Bonjour,
J’ai lu récemment un article tout à fait intéressant et rassurant, publié dans Psychologies magazine (n°291 – décembre 2009). Le sujet commenté reste dans le cadre de nos réflexions sur ce blog.
Ce qui nous rend heureux, c’est… aimer notre travail. Ce qui le fait dire :
58% (*) des Français occupant un emploi n’aimeraient pas en changer. Ce qui est rassurant pour les employeurs, et a contrario, ne l’est pas s’ils prônent le changement dans tous ses états. Le changement est une composante inéluctable, perpétuel, qui répond à des enjeux de survie, à la fois de l’entreprise, mais aussi de l’employé, en faisant évoluer ses compétences, et donc son employabilité, pour rester compétitif lui aussi sur le marché du travail.

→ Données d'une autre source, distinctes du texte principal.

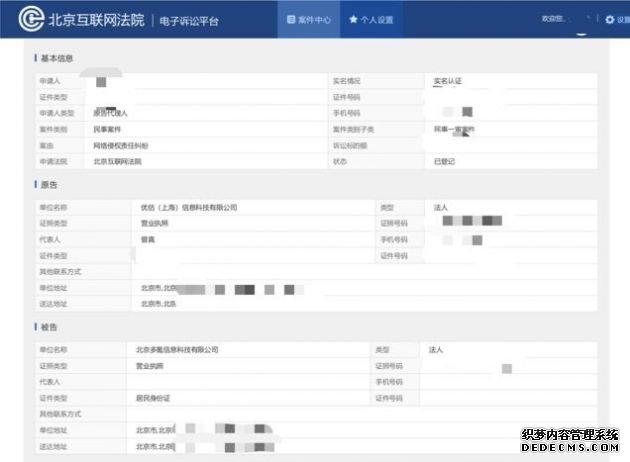Image resolution: width=630 pixels, height=462 pixels.
Task: Click the 民事案件 case category value
Action: point(108,129)
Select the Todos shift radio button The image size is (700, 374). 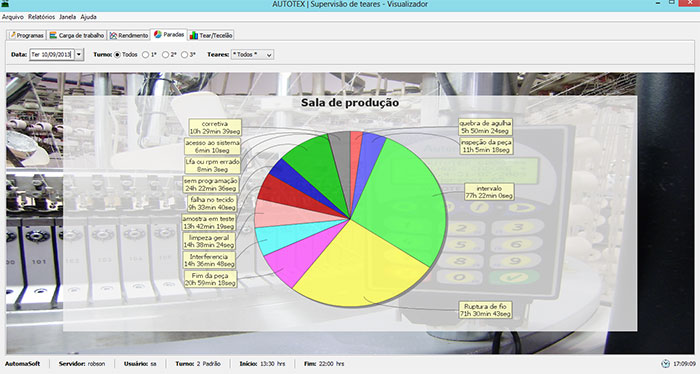(x=117, y=54)
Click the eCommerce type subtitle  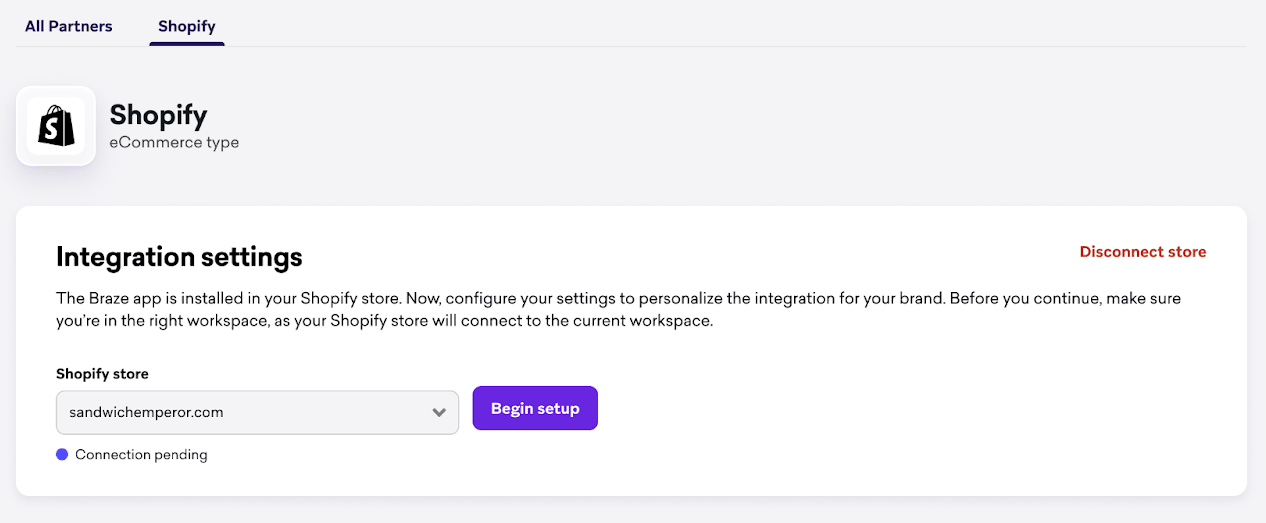174,143
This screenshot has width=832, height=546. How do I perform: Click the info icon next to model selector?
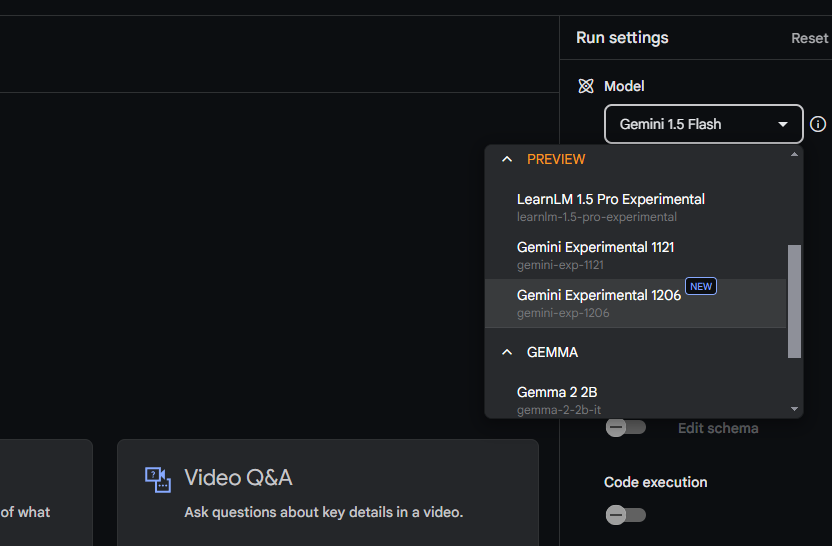(818, 124)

Pour lire tous les résultats de l’enquête : http://www.psychologies.com/Moi/Se-connaitre/Bonheur/Articles-et-Dossiers/BIB-notre-bonheur-interieur-brut/Les-raisons-de-notre-bonheur/7Les-details-du-sondage
Inspirée également par mes propres croyances et expériences en la matière, nous devons donc nous intéresser au rôle des émotions au travail.
Motivation individuelle :
Ressentir et vivre des émotions – positives – constructives, idéalement – dans le cadre de nos activités professionnelles nous stimule à nous investir, nous impliquer davantage et réussir à mener à bien nos projets, voire imaginer et construire le futur. C’est un élément fort en termes de motivation individuelle. D’où nos fameuses attentes de recruteur : qu’est-ce qui vous motive à venir travailler avec nous ? Conseil de recruteuse aux candidat(e)s : être motivé(e) : nous le dire et nous le montrer (présentation, attitude, enthousiasme, force de persuasion).
Cela n’empêche pas de "dépassionner" et rationaliser le travail en adoptant une posture "adulte" (cf analyse transactionnelle – E. Berne). Il convient de trouver un équilibre entre qui nous sommes, et notre rôle dans l’organisation.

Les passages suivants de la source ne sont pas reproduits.